- Genre: historical
- Based on: play by Dorothy Blewett
- Written by: Wal Cherry
- Directed by: Christopher Muir
- Country of origin: Australia
- Original language: English

Production
- Running time: 75 mins
- Production company: ABC

Original release
- Network: ABV-2 (Melbourne)
- Release: 22 February 1961 (Melbourne)
- Release: 3 May 1961 (Sydney, taped)

= The First Joanna =

The First Joanna is a 1943 play by Dorothy Blewett that was adapted for radio and television.

==Plot==
An English girl called Joanna marries an Australian wine-grower and moves to his family home in South Australia. She does not like it and is about to leave when she discovers the diary of the first Joanna who built the home during colonial times.

==Production history==
The play won a competition in 1947.

The play was adapted for radio in 1948 at the ABC. The production starred English actor Jane Barrett, who was in Australia to star in Eureka Stockade.

The play was performed at May Hollinworth's Metropolitan Theatre in 1948, starring John Bushelle, Lynne Murphy, Betty Lucas, Wanda Herbert, Marcel Wattel, Lola Sweeney as the first Joanna and Dinah Shearing as the second Joanna.

==1961 television adaptation==

Playwright Wal Cherry adapted The First Joanna for ABC Television. The production, directed by Christopher Muir, aired in 1961. Australian TV drama was relatively rare at the time. The ABC also produced Blewett's Quiet Night later that year.

===Plot===
Joanna is a sophisticated Englishwoman whose husband Stephen Deveron owns a vineyard in South Australia. Joanna was caught up in Europe during World War Two and sent to a German concentration camp; she and her husband were separated for six years. When she arrives at the vineyard she finds country life dull and decides to leave her husband and return to England.

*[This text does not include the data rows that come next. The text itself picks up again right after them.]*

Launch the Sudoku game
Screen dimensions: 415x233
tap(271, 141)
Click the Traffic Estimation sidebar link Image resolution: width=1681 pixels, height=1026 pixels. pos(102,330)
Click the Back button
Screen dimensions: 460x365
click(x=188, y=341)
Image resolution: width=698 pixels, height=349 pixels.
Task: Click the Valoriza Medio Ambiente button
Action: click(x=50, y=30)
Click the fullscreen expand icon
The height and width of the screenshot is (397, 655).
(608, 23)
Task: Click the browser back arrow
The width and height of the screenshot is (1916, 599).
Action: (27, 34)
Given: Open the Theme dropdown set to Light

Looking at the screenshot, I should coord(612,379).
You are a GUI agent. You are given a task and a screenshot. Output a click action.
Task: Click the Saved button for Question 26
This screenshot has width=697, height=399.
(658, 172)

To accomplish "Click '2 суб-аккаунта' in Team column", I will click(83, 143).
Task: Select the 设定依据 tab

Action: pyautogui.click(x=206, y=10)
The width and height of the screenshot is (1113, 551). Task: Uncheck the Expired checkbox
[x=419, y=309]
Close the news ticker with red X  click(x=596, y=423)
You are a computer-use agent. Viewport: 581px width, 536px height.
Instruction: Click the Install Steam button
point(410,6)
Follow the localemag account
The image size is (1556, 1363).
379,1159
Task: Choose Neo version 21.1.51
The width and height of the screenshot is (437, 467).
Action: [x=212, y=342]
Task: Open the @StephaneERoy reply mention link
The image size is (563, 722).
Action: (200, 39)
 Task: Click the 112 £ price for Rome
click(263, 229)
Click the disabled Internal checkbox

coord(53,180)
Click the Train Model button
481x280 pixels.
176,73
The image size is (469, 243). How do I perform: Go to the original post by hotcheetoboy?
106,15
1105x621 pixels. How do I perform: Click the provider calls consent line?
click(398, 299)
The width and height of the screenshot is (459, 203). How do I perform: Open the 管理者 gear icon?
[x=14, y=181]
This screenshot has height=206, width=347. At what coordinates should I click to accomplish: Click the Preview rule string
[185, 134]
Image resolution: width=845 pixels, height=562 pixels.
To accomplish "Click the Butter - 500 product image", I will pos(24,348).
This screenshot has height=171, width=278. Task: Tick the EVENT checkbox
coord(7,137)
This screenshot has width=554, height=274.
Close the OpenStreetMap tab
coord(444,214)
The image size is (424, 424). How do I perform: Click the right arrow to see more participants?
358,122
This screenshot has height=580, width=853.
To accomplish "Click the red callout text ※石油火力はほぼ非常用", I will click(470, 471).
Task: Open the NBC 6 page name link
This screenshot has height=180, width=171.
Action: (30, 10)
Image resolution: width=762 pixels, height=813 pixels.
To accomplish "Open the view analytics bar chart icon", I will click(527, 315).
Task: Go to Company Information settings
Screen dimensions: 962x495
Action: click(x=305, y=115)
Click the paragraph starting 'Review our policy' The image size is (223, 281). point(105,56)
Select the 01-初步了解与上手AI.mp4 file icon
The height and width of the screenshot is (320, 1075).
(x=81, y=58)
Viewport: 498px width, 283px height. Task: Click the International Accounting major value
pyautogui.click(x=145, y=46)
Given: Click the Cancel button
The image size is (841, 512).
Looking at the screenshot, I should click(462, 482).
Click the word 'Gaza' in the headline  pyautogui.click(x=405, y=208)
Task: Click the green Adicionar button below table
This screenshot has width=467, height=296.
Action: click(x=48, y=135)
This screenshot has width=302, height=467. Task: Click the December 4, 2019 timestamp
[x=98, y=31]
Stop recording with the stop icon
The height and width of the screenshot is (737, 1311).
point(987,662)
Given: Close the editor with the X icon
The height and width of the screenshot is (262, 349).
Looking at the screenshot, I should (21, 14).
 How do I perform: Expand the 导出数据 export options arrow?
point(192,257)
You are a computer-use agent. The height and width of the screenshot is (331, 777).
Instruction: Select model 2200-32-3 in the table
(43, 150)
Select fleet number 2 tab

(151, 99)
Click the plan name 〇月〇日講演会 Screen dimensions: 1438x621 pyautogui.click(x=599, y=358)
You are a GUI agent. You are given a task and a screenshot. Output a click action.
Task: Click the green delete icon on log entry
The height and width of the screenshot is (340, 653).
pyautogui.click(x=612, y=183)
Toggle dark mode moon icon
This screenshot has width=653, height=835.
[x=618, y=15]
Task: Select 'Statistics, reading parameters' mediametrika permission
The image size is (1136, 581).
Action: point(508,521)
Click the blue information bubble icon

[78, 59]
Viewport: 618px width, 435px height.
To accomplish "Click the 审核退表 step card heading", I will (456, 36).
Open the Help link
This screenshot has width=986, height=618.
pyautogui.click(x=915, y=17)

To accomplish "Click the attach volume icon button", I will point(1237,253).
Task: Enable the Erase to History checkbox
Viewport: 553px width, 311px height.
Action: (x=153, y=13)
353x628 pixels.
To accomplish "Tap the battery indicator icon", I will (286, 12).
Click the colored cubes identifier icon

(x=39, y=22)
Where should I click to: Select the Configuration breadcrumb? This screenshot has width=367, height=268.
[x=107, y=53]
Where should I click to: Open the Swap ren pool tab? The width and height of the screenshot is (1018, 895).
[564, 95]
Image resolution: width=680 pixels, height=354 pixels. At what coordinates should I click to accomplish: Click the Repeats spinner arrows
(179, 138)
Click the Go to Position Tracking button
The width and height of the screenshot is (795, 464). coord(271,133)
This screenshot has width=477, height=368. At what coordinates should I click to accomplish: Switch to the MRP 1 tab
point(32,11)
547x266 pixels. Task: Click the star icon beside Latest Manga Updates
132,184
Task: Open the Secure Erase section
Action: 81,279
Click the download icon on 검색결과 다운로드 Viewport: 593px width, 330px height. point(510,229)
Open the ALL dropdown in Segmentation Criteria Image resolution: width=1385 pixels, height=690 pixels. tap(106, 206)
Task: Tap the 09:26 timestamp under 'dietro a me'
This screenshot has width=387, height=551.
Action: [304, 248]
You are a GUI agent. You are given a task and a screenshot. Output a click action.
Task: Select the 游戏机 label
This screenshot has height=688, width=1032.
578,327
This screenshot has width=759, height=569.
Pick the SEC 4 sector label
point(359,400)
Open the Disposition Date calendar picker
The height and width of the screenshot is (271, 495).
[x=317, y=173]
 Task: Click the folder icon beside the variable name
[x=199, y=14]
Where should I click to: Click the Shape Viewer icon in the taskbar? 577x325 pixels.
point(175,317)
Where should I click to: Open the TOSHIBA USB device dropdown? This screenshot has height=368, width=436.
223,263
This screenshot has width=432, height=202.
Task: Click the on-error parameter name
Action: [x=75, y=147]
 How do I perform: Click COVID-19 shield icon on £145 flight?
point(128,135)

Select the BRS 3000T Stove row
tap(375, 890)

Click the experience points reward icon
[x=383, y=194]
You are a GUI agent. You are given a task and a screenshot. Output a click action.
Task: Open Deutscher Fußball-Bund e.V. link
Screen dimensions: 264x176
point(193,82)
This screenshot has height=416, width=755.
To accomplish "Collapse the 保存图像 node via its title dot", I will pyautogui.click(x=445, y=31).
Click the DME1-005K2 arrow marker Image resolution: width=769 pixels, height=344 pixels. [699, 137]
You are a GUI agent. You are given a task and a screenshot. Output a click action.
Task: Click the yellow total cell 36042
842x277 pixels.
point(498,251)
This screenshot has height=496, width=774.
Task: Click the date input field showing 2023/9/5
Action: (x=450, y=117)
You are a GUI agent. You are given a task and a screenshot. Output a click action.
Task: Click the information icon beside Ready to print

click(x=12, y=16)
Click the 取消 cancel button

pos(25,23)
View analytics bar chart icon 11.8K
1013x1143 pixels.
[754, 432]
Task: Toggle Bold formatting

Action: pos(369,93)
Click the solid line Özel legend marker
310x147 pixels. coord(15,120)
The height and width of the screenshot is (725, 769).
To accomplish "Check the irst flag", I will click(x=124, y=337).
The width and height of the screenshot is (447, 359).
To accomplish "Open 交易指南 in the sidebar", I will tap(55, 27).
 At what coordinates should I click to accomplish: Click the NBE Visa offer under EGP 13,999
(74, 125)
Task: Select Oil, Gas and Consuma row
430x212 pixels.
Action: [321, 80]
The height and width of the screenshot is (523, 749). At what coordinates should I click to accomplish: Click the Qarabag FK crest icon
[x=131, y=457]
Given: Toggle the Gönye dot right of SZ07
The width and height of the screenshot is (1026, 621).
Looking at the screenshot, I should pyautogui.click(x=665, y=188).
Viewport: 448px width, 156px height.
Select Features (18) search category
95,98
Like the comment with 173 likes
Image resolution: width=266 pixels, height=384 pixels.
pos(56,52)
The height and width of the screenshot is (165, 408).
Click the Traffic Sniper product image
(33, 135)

Two eccentric 92 year old Deveron aunts give Joanna a tapestry chair that belonged to the first Joanna. Hidden in the chair are two diaries containing a detailed record of the lives of the first Joanna and her husband Stephen.

===Cast - Modern Era===
- Lee Norton as the second Joanna
- Norman Kaye as Stephen Deveron
- Madeline Howell as Jocelyn
- Kevin Miles as Halley van Drutten
- Barbara Brandon as Editha
- Lorna Forbes as Viola
- Olive Verdon as Mrs Collins
- Stewart Weller as Jackson

===Cast - Colonial Era===
- Pat Connolly as the first Joanna
- Norman Kaye as Stephen Deveron
- Peter LaTrobe as Captain Jules Smith
- William Lloyd as Sir Bertram Tavener
- Natalie Raine as Lady Caroline Tavener
- Laura James as Beatrice Tavener
- Fay Kelton as Augusta
- George Whaley as a soldier
- Rohonda Nunquam as Editha
- Diana Sinnamon as Viola
- Roland Heimans as Phillip

===Production===

Dorothy Blewett said she wanted to produce a play of character and ideas, illustrating the value of a family tradition but emphasising the dangers that arrive if that tradition is misunderstood or misapplied. "So many Australians are proud of the wrong things in their heritage," said Blewett. "We should face up to the truth of our beginnings and be grateful to the adventurous spirits who fought hard and subdued our hard country in the early days."

The play was shot at the Melbourne ABC TV studios at Ripponlea with some additional location filming for a vineyard scene with Norman Kaye done at Chateau Tahbilk. Author Dorothy Blewett, who lived in Melbourne, attended many rehearsals. Well-known stage performers Norman Kaye and Lee Norton made their Australian TV debuts

Chris Muir worked in Melbourne. Prior to production he watched Little Theatre productions. He was trying to cast actors who were less familiar to audiences. This resulted in Norman Kaye and Peter Latrobe being cast.

===Reception===
The Sydney Morning Herald critic wrote "the production was a success, to the extent of making much of little; for the play itself often slips out of its intended dramatic mould into something approaching melodrama... Patricia Connolly was very sweet and convincing, Lee Norton was a trifle brittle... Muir was well served by rich and spacious sets."

Filmink said "To be frank, it has an amateurish feel – most of the acting is over the top, the sets and costumes come across as “am dram”. Blewett’s original play has a terrific central concept, strong characters and ideas, and could have been the basis of a strong drama. It definitely had flaws – too many characters, too many subplots – but these could have been fixed with a proper adaptation. Cherry’s script is too faithful to the original. In fairness, I only viewed half the production, and it is good to see Norman Kaye in an early role."